Esse ar informal combinado a uma montagem inteligente contribui para a criação de uma narrativa que busca com frequência, além de apresentar uma história peculiar, humanizar a figura do presidiário. Sem revelar a identidade do entrevistado com nenhum tipo de recurso gráfico, o espectador se dispõe a ouvir o relato com pouco ou nenhum pré-julgamento, descobrindo somente depois de algum tempo que se trata de um ex-preso, por exemplo, como no caso de um simpático transeunte que revela ter acabado de cumprir 27 anos de sentença.

A própria abertura do filme é construída nesse sentido: imagens desfocadas de uma viagem noturna de ônibus são acompanhadas de gravações telefônicas carinhosas, exibidas em uma sequência que mostra pouco a pouco se tratarem de ligações de familiares a seus parentes presidiários.

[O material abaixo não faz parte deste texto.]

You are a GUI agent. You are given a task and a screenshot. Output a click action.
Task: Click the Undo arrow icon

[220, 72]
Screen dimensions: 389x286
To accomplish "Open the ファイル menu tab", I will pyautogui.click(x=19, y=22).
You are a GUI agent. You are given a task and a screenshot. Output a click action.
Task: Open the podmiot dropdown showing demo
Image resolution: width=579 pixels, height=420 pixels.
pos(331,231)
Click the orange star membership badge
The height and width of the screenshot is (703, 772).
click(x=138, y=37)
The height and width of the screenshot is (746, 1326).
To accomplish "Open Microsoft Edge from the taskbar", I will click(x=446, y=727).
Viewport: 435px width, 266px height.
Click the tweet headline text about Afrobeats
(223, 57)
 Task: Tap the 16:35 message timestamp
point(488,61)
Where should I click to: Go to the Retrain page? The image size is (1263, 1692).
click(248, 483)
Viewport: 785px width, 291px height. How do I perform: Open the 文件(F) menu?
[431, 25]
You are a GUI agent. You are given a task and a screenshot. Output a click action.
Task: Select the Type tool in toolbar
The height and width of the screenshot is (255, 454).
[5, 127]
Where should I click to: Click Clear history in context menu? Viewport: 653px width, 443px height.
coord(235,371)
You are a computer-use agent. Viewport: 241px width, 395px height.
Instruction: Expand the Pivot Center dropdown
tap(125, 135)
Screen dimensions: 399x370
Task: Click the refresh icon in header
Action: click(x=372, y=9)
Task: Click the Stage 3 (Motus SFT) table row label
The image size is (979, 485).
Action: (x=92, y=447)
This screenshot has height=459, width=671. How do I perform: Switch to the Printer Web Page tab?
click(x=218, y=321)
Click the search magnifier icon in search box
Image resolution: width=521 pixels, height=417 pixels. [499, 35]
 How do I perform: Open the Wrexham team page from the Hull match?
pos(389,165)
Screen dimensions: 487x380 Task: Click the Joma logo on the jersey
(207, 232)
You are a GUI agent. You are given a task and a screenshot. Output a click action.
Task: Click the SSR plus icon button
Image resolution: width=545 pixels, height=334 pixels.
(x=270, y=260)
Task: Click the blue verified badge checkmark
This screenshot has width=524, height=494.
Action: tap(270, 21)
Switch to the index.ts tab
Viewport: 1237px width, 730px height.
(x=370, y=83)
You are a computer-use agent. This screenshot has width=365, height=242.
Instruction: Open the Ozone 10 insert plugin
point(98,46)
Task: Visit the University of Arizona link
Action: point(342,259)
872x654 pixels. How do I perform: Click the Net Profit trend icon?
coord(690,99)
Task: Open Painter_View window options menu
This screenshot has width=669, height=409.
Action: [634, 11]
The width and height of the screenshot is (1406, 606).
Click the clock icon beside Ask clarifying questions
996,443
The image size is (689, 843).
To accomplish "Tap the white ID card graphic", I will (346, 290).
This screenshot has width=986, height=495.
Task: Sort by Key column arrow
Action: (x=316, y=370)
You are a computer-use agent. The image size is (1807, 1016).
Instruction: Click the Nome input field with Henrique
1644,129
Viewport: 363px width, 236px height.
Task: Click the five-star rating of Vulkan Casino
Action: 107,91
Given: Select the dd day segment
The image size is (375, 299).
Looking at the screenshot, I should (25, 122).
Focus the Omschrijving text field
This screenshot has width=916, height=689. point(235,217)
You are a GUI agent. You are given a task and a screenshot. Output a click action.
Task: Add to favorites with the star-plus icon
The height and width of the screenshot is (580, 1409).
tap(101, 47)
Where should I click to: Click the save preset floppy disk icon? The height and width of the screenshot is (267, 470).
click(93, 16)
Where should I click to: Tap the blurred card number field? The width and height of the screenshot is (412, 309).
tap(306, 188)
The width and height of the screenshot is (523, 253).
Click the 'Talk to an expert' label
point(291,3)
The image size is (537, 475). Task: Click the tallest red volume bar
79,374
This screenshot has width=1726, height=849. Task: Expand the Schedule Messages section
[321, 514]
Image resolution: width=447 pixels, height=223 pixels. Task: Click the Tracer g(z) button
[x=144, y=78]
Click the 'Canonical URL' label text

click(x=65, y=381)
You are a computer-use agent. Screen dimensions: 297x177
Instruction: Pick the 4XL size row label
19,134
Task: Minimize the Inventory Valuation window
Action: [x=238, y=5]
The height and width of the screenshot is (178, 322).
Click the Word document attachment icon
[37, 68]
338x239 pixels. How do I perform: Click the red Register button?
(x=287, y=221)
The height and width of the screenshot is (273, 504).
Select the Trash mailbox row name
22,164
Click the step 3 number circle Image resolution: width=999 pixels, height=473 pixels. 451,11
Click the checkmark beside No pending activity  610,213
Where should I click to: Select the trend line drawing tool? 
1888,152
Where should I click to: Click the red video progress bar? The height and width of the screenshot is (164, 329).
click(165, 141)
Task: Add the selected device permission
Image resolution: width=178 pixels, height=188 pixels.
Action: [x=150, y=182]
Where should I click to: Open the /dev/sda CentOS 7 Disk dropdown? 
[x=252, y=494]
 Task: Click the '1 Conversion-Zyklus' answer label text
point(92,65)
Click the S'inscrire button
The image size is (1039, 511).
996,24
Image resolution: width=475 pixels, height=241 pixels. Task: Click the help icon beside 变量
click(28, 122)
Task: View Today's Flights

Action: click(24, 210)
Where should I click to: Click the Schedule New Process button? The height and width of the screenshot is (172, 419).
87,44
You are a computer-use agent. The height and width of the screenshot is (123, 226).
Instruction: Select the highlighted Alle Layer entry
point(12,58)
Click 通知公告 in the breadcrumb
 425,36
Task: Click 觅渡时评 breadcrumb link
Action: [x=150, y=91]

Mesmo com essa clara inclinação do documentário a um discurso menos conservador, criticando em determinados momentos o preconceito da sociedade em relação aos que cometeram crimes e a penalização exagerada da população negra, o filme tem uma postura muito mais questionadora do que de denúncia, elencando situações que transparecem os efeitos do contraditório encarceramento em massa no país, sem necessariamente dar uma resposta sobre o que deveria ou não ser feito. O principal objetivo é traçar uma análise das mais diversas consequências desse fenômeno nos Estados Unidos, em setores por vezes inimagináveis, como no caso da loja criada especificamente para familiares enviarem aos presos objetos que estejam de acordo com os regulamentos prisionais.

Nesse sentido, o grande leque de assuntos tratados pela diretora, que em um primeiro momento poderia ser visto como uma falta de objetividade narrativa, se justifica ao mostrar-se necessário para exibir de forma rica as múltiplas facetas que o sistema prisional norte-americano tem adquirido.

O filme consegue romper a barreira da obviedade e traz elementos importantes a serem considerados no debate, também bastante presente no Brasil, sobre os rumos do encarceramento, evidenciando acima de tudo que, independente do posicionamento nessa discussão, as decisões tomadas impactarão direta e indiretamente a vida de milhares de pessoas, sejam elas condenadas ou não.